Ordering a River or Stream The complexity of the tributaries that feed into a river can be measured with an ordering system. A 2nd order stream has two tributaries of order 1 flowing into it. After two 2nd order tributaries feed into a stream, it is called a 3rd order stream etc.
Alluvial Fans Alluvial fans are deposits of sediment formed by fast-flowing streams carrying large amounts of sediments which abruptly flow onto level plains, slowing the flow and causing the sediments to settle out in the form of fans. Alluvial fans are common in arid or semi-arid environments. Where several alluvial fans grow together, structures called bahadas form.
Playa In an enclosed basin with sloping bahadas, the central flat plain may intermittently fill up with water as a shallow lake and then dry through evaporation leaving salts behind. The central flat region is called a playa and may have layers of alkaline salts, sometimes referred to as salt or alkali flats.
Wadis In deserts the dry remains of an ephemeral or intermittent stream is called an arroyo. When water erodes a desert, creating a ravine or canyon, this is referred to as a wadi. In more humid climates, a wadi is referred to as a gorge or canyon.

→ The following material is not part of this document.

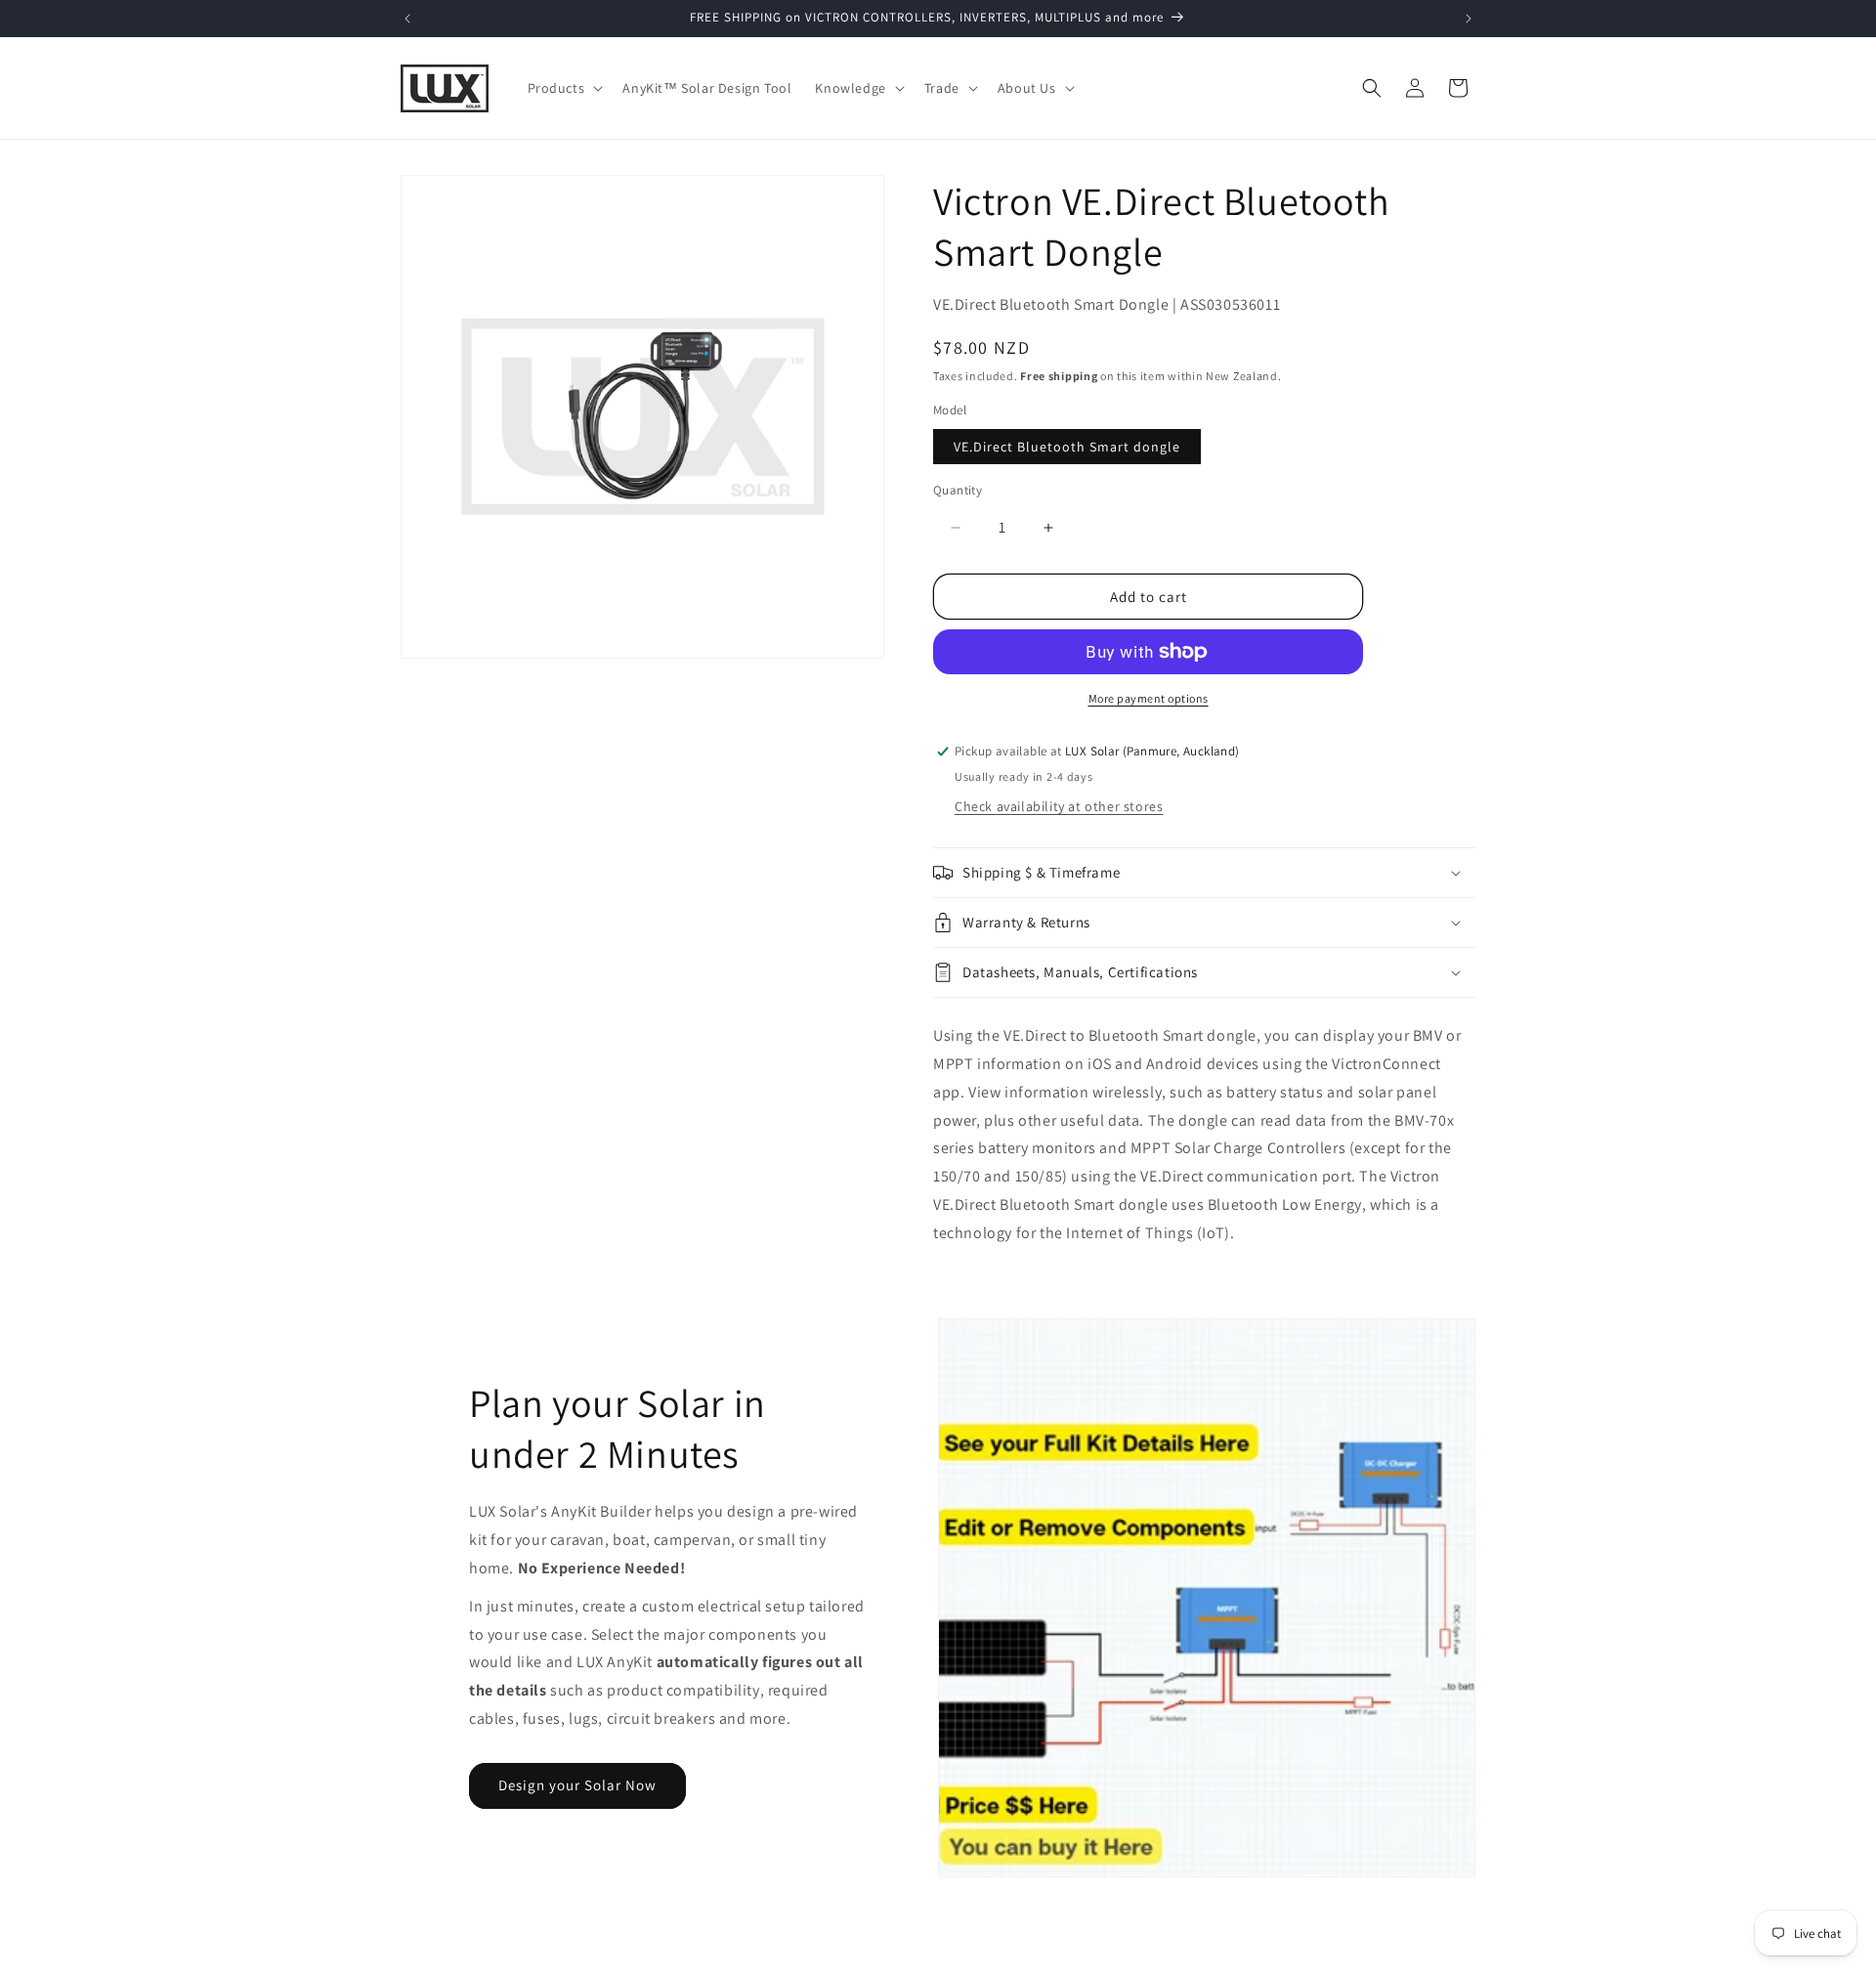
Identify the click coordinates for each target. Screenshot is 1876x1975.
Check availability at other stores (1059, 806)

Other Arid Features Mesas are flat-topped hills with steep sides or escarpments. Mesas develop in lands where a resistant layer of sedimentary rock or igneous sill overlays softer sedimentary layers. A butte is a small mesa while a pinnacle is just a pointed remain of a butte. Badlands are regions of soft rock which have been eroded by intermittent water into ravines, gullies and sharp-edged ridges.
The “Aging” of Rivers: “Youthful” Rivers Youthful rivers tend to be v-shaped, narrow with fast moving waters due to the steep profiles or gradients they have. Youthful rivers have much erosion on their bottom beds with many boulders and rocks that deflect their waters, causing them to take jagged paths.
Mature Rivers Mature rivers begin to meander because they have more erosion at their sides than their bottoms. They tend to form narrow floodplains and valleys that they flow through. Mature rivers have fewer rapids and waterfalls. Mature rivers have a lower profile (gradient) and a u-shaped cross-section.
Old Age Rivers In old age rivers, most of their erosion takes place along their sides. They form large flood plains, large curving meanders and oxbow lakes. Old river have raised river banks called levees and away from these are lower-lying parts called backwaters. Old age rivers tend to be wide and shallow.